Problem to work on |
Duplicate every one of the rows below word for word, and leave the pictures out of your copy.

Target pointing data |
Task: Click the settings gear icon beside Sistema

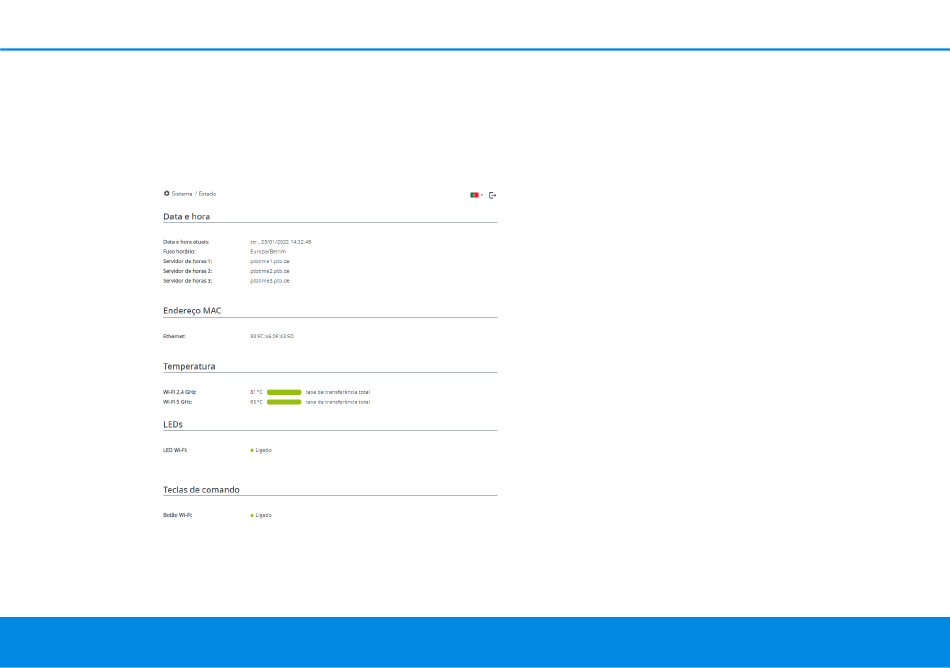Action: tap(167, 194)

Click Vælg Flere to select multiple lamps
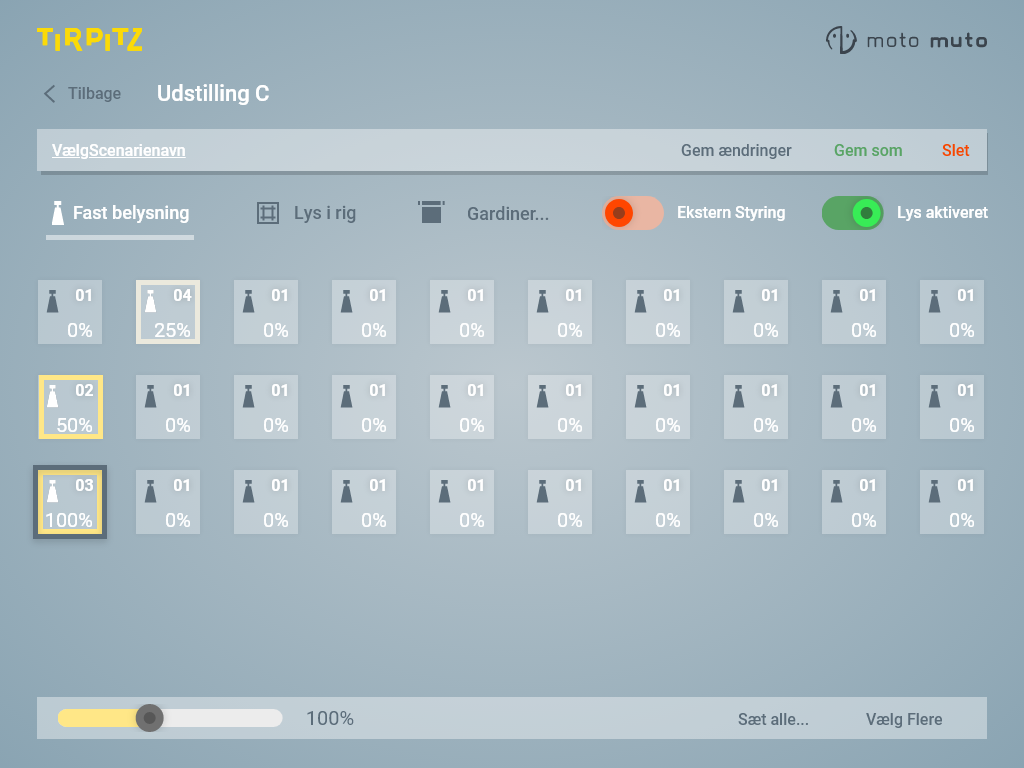(x=903, y=719)
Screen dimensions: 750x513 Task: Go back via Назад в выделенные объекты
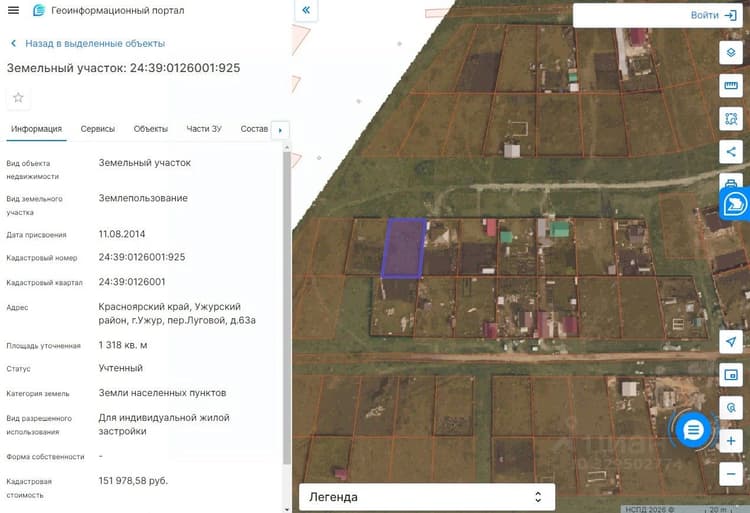[x=88, y=44]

Solution to the exercise |
Task: Click the settings gear icon beside Sistema

Action: tap(167, 194)

Click Vælg Flere to select multiple lamps
(x=903, y=719)
Screen dimensions: 750x513 Task: Go back via Назад в выделенные объекты
[x=88, y=44]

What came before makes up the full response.